» **Required work**: From the data below, copy exactly the lines that lie between the one holding "Screen dimensions: 492x459" and the one holding "You are a computer-use agent. The image", including both, and nothing more.

=== Supplied material ===

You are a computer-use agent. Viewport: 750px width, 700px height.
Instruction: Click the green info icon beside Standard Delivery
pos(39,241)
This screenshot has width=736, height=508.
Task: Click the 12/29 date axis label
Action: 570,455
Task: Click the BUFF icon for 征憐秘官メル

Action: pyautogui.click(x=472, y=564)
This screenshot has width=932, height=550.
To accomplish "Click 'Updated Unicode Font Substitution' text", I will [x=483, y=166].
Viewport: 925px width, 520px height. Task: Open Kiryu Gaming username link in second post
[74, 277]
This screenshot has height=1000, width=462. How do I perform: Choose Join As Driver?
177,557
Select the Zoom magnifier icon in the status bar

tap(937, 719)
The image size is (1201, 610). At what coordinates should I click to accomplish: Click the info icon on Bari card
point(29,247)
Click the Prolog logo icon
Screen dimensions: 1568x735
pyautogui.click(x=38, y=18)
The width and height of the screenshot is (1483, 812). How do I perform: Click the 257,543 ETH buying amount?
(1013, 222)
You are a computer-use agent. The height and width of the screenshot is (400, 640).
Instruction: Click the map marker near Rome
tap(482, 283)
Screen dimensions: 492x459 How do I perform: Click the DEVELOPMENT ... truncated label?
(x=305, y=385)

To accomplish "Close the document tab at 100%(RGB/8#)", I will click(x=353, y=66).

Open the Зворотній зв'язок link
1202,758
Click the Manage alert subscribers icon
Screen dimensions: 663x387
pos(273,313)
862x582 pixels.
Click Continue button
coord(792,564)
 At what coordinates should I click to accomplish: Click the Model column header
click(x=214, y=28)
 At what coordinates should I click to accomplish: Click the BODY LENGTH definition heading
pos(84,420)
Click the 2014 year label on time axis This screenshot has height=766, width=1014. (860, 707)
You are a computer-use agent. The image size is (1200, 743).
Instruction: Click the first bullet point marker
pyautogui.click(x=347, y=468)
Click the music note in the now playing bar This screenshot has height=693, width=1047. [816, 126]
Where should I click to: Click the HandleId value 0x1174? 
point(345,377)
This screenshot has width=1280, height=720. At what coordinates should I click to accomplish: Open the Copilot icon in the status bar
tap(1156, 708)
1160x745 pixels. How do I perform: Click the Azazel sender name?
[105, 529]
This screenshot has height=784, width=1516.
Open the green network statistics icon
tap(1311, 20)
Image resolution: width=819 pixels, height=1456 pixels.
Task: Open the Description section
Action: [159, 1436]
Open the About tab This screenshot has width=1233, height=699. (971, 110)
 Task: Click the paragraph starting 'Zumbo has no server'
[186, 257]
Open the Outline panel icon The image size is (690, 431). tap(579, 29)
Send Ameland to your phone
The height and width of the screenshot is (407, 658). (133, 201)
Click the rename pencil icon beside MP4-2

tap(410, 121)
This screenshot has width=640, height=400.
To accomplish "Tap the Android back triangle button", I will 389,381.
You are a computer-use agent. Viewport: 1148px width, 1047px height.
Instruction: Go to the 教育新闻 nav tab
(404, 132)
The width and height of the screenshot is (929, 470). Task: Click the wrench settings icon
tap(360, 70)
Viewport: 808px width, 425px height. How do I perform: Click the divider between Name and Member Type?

===

» **Response to the exercise**:
Screen dimensions: 492x459 How do I perform: Click the DEVELOPMENT ... truncated label?
(x=305, y=385)

To accomplish "Close the document tab at 100%(RGB/8#)", I will click(x=353, y=66).

Open the Зворотній зв'язок link
1202,758
Click the Manage alert subscribers icon
Screen dimensions: 663x387
pos(273,313)
862x582 pixels.
Click Continue button
coord(792,564)
 At what coordinates should I click to accomplish: Click the Model column header
click(x=214, y=28)
 At what coordinates should I click to accomplish: Click the BODY LENGTH definition heading
pos(84,420)
Click the 2014 year label on time axis This screenshot has height=766, width=1014. (860, 707)
You are a computer-use agent. The image size is (1200, 743).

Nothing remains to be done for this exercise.